Did a surge in coronavirus cases and deaths in recent weeks trigger the first drop in U.S. employment in November since the onset of the pandemic last spring? Some economists think so.
A few Wall Street forecasting firms such as Oxford Economics predict an outright decline in jobs, but the majority expect hiring to increase for the seventh month in a row.
The November jobs report, due Friday, might have bigger implications than usual. Congress is weighing whether to approve another huge federal aid package for the unemployed and struggling businesses.
A strong increase in hiring would reduce the urgency for Congress to act, but a weak number could speed up passage or even lead to a bigger spending bill.
Here is what to watch in the November employment report on Friday morning. The government will publish the report at 8:30 a.m. Eastern.
Economists polled by MarketWatch forecast a 438,000 increase in new jobs in November.
If they’re right, it would mark the smallest increase since the U.S. economy reopened from lockdowns in May. The U.S. added 638,000 new jobs in October and 672,000 in September.
Nationwide is at the high end of the forecast, estimating an increase of 748,000 new jobs. Oxford Economics is on the low end of the totem pole, predicting a 60,000 decline.
Congress has been deadlocked for months over another aid package, but a small bipartisan group of senators and House members are trying to get both parties to agree to a nearly $1 trillion stimulus before the end of the year that would extend unemployment benefits for millions of Americans, among other things.
A weak November jobs report could lend more urgency to their efforts.
The official unemployment rate never rose as much as expected early in the pandemic this year and it’s fallen far quicker than anyone would have predicted, but hardly anyone thinks it’s close to accurate.
The jobless rate is forecast to slip to 6.8% in November from 6.9% in the prior month. Before the coronavirus struck in March, the unemployment rate stood near a 50-year low of 3.5%.
What the official measure leaves out, however, are the roughly 4 million people who’ve dropped out of the labor force since February by stopping their job search. They aren’t counted. Nor does it include people who can only find part-time jobs.
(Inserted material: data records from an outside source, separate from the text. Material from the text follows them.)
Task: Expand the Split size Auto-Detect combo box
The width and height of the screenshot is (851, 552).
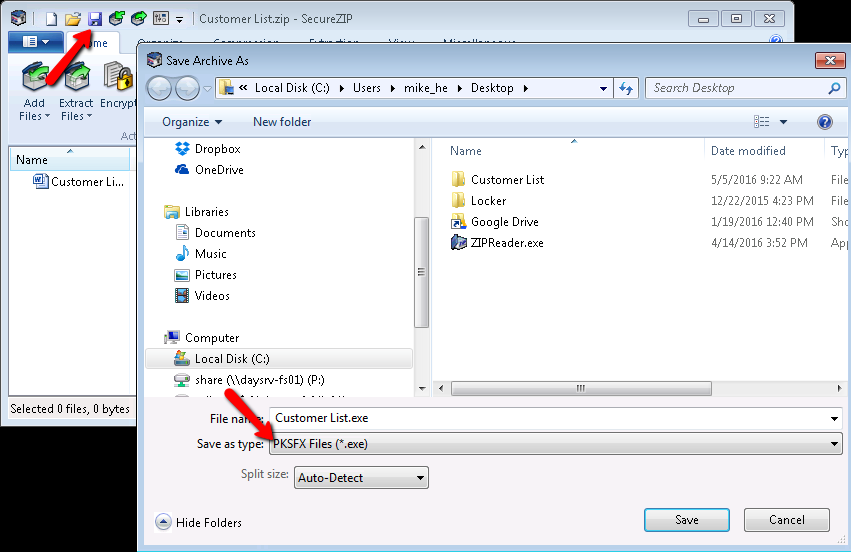Action: tap(361, 478)
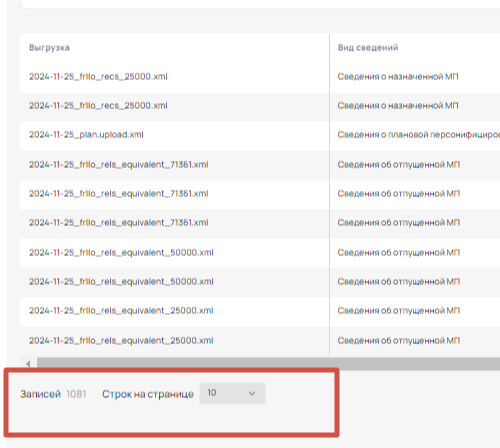This screenshot has height=448, width=500.
Task: Select the second frllo_recs_25000.xml entry
Action: click(x=98, y=106)
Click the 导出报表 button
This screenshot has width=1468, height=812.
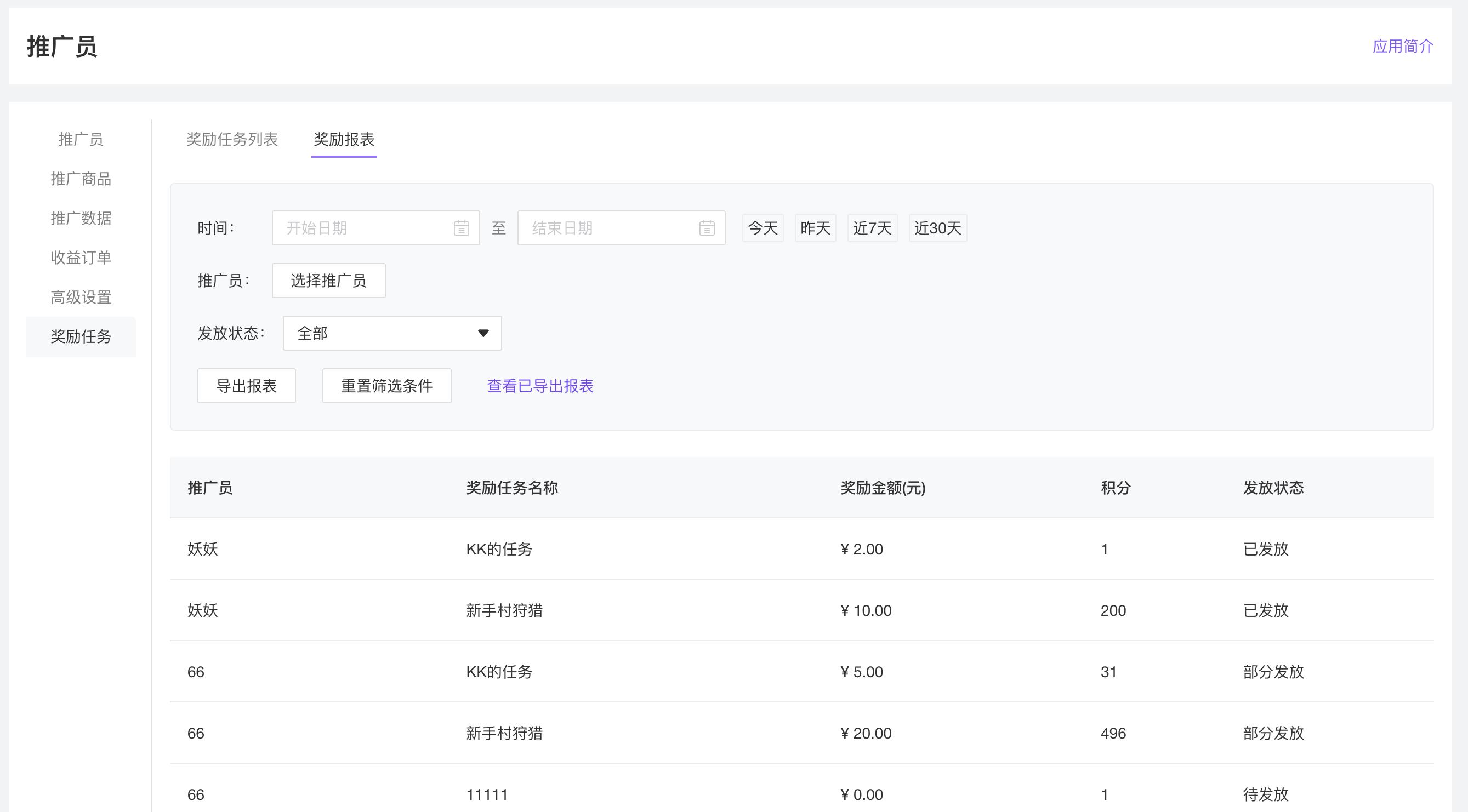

Most economists believe the true unemployment rate is several points higher, but as long as it’s declining, it’s still good news. At least 11 million people were classified as unemployed in October.
A flurry of new government restrictions across the country to combat the pandemic are likely to fall most heavily on restaurants, hotels, entertainment venues and other businesses whose access to customers has been limited.
These are among the industries that suffered the most job losses in the spring. Some such as restaurants brought back millions of workers in the summer and early fall, but if the momentum flags significantly enough, it could produce a weak November jobs report.
Manufacturers and construction firms may have also cut back on hiring and employment in November due to the recent surge in coronavirus cases and the inability to find enough skilled workers.
“Labor market conditions are choppy,” said chief economist Robert Dye of Comerica bank in Dallas.
Also watch the number of hours workers put in on the job in the data. If the coronavirus pandemic is having a big negative effect, the length of the workweek could slip from 34.8 hours in October.
Chances of an outright drop in employment aren’t farfetched.
Jobless claims rose early in November to the highest level in more than a month, for one thing. A pair of ISM surveys of business leaders at large companies pointed to weak employment growth. And time-sheet trackers of small and medium-sized firms also noticed a slowdown in November.
A decline in employment might not dampen the optimism of Wall Street (DOW:DJIA) investors, however. They would likely place greater odds on Congress or the Federal Reserve taking fresh steps to revitalize the economy.